После ее ухода он долго сидел один. В конце концов у каждого свои методы в жизни и в работе. Плохо, что он сразу ей не ответил. Все это чушь, что он выискивает какие-то слабости. Ничего он не выискивает, просто он давно уже привык, что люди шли к нему со своими бедами и горестями и просили помочь; от радости к нему, партийному работнику, редко приходили. И разве он не помогал? Помогал. А потом, что ж, потом он и сам стал замечать, что в человеке не ладно. И не для того, чтобы сделать по-своему, а чтобы сам этот человек не сделал ложного шага. Вот скверная девчонка, как она его наизнанку, а с виду тихоня, губки бантиком, недаром ее Батурин да и Кузин приметили. Он пытался уверить себя, что все это ерунда, что Вера ляпнула это «зацепиться за больное» по случайности, и, однако, знал, что это будет его мучить теперь и он будет думать и думать. Пожалуй, раньше он не обратил бы внимания на слова дочери, сказанные с непонятным раздражением, а сейчас он пытался опровергнуть их даже наедине с собой, и значит, и в самом деле была основа, чтобы опровергать. Глушов окончательно расстроился и запутался от обиды на дочь и на ее жестокость: даже если бы было что, она могла бы и промолчать, не высказываться. У каждого можно отыскать такие или примерно такие мелочи, а суть в ином, в той пользе, что каждый в отдельности вносит в общее дело.

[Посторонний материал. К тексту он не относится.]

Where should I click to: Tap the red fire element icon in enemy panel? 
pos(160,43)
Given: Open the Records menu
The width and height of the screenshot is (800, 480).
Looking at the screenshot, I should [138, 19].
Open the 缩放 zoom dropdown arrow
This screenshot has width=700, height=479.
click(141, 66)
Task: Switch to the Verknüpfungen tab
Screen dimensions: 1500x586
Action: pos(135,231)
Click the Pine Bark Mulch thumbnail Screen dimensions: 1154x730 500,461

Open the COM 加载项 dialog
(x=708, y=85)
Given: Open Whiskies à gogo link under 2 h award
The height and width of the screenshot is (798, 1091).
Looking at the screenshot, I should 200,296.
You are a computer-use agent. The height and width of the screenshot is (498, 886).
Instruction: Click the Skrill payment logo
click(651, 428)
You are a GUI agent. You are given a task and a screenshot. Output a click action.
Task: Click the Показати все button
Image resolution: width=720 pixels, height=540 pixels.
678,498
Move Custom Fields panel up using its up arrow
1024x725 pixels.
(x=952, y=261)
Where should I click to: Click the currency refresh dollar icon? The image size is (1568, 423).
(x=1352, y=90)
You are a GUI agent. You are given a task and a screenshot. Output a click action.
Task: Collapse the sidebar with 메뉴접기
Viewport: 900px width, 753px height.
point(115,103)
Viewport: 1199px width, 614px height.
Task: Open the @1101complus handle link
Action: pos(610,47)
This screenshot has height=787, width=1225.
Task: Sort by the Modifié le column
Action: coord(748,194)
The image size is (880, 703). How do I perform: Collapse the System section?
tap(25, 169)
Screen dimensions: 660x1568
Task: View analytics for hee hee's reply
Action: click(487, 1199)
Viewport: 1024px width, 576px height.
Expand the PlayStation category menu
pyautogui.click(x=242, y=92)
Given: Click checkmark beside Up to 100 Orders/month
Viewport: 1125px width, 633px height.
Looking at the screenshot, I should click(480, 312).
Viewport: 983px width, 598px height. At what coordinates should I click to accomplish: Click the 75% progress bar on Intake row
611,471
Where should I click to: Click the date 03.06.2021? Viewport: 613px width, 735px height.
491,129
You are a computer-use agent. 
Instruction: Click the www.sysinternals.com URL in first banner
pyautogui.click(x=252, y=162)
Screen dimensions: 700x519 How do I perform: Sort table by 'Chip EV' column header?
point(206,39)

Все семнадцать человек чинно сидели вдоль стен в красном уголке — в просторной, с двумя рядами опор из дуба землянке; Глушов поздоровался с ними, и они вразнобой, по-разному ответили, а трое посередине привстали, неловко сжимая шапки в руках.
— Садитесь, товарищи, — сказал Глушов, подходя к столу и внимательно всматриваясь в лица новеньких. И, раздумывая, с чего бы начать ставшей обычной беседу, сегодня, после разговора с Верой, он никак не мог собраться и все оттягивал. Расстегнул верхний крючок стеганки, внимательно еще раз просмотрел список прибывших в отряд, останавливаясь дольше на некоторых необычных для местности фамилиях. «Маковкин», «Воздвижников», один из деревни Калинницы, второй родом из Ржанска, по профессии кочегар; Глушов, хотя и знал, что всех новых закрыто проверяет особый отдел, про себя отметил необходимость поговорить с кочегаром отдельно и не забыть сказать Трофимову о возникших сомнениях. День подходил к концу, в землянке начинал копиться тяжелый осенний сумрак к ночи. Так же неторопливо, как и все, что он делал, Глушов зажег семилинейную лампу, со слегка надтреснутым вверху стеклом — стекло берегли, их было мало в отряде.